Oh dear. I couldn’t resist this. And then Maizy stuck her head into the picture and perfected it.
Tagged
I’ve been tagged by Loren with the following “six things” meme:
1- link to the person who tagged you.
2 – post the rules on your blog.
3 – write six random things about yourself.
4 – tag six people at the end of your post and link to them.
5 – let each person know they’ve been tagged and leave a comment on their blog.
6 – let the tagger know when your entry is up.
I’ve been reading Loren since before I started blogging back in 2003. Poetry, birds and photography – and particularly photography of birds. All he needs for blogging perfection would be a small dose of knitting. However it’s a bit strange being in this new, unlisted, blog home about which few people know, and nearly all of them (you) I would guess people who read the old site. So I’m slightly at a loss to know quite how obscure the random facts have to be since nearly six years of blogging has left few stones unturned. Anyway here are some “random” “facts” which might not previously have seen the light of blogday:
1) I’ve worked in or visited 20 countries in Africa and lived for extended periods in three. I seldom write about it because it makes me feel like a pith-helmeted colonialist. Perhaps I should try to get over myself. Or perhaps there’s nothing to say.

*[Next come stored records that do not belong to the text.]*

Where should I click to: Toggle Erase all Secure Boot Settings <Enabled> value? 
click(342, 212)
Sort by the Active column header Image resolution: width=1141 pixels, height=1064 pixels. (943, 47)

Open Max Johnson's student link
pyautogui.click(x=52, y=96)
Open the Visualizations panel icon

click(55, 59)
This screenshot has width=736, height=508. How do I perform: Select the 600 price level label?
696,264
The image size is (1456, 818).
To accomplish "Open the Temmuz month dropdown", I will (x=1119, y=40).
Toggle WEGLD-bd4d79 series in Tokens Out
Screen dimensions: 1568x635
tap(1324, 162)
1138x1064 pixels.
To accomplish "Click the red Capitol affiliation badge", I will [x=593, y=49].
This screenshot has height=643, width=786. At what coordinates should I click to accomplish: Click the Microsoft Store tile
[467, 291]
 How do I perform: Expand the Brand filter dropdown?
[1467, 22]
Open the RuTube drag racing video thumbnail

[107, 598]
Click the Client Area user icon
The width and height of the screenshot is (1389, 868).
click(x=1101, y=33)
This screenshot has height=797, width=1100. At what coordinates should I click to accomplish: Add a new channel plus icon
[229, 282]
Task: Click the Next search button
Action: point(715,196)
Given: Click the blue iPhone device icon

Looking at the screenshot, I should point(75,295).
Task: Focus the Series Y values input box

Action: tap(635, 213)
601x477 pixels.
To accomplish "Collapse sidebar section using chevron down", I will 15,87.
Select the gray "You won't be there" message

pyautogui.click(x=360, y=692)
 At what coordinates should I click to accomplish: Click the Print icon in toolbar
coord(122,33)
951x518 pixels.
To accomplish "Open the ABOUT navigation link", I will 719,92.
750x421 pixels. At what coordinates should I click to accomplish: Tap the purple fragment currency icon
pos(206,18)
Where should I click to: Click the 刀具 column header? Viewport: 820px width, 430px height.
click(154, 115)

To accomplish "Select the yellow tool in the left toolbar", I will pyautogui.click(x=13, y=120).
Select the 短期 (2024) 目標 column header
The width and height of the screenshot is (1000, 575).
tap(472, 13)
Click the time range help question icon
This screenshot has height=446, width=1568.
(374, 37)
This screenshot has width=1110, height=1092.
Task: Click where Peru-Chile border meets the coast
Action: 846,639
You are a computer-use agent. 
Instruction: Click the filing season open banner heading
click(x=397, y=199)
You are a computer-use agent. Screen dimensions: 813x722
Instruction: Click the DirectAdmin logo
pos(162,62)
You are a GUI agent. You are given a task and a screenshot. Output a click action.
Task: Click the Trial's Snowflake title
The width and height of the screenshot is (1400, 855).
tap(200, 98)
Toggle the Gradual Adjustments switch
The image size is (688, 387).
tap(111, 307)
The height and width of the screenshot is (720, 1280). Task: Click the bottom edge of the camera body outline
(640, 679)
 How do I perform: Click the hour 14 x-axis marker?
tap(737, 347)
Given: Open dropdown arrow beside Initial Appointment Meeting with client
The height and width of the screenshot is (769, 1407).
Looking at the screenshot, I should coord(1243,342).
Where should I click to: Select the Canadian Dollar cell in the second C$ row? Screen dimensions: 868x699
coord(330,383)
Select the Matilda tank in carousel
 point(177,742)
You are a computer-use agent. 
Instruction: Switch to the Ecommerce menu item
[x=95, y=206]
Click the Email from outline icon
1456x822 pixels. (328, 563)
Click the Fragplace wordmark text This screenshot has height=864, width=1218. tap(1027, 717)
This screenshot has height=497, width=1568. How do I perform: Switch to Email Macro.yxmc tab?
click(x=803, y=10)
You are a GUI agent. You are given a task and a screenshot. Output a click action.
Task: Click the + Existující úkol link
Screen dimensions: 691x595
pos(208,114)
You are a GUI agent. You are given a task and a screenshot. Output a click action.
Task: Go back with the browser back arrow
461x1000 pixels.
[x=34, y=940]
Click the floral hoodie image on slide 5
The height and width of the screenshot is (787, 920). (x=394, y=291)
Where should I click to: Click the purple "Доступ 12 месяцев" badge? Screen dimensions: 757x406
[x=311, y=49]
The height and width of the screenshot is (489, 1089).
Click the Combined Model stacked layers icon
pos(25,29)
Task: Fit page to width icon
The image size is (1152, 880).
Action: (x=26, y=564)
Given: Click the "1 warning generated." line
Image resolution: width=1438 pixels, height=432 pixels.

However I took SonOne with me on a work trip to Cameroon back when he was three and we kept a diary together as something to do at the end of the day since we were travelling around so much and I wanted there to be something predictable and routine happening. I bought a polaroid camera and he chose one thing/occasion each day to be photographed (the camera was unfortunately far too big and cumbersome for him to use himself) and we stuck the instant result in the diary. I still have it and have been toying with the idea of scanning it.
2) I can juggle with two or three balls but not four.
3) There was a period in my life when I wore an armful of copper bangles. Ok, not an armful since they only went from wrist to elbow rather than wrist to shoulder. But lots. I never took them off. I arrived in Moscow airport wearing them and of course they set off the security scanner. I tried to demonstrate (having not a word of Russian to explain) that there was nothing else metallic about my person. I held out my arm, walked slowly through the arch without a beep as far as my extended elbow, stood still, then moved my arm through to set off the beeping, but it was all to no avail. This was in the late 80s and everything about Moscow was rigid and unsmiling. I had to take every single bangle off which took a very long time. Some were so small I’d only got them on with the liberal use of soap and other lubricants. I have never worn the entire collection together since, although I still have them all.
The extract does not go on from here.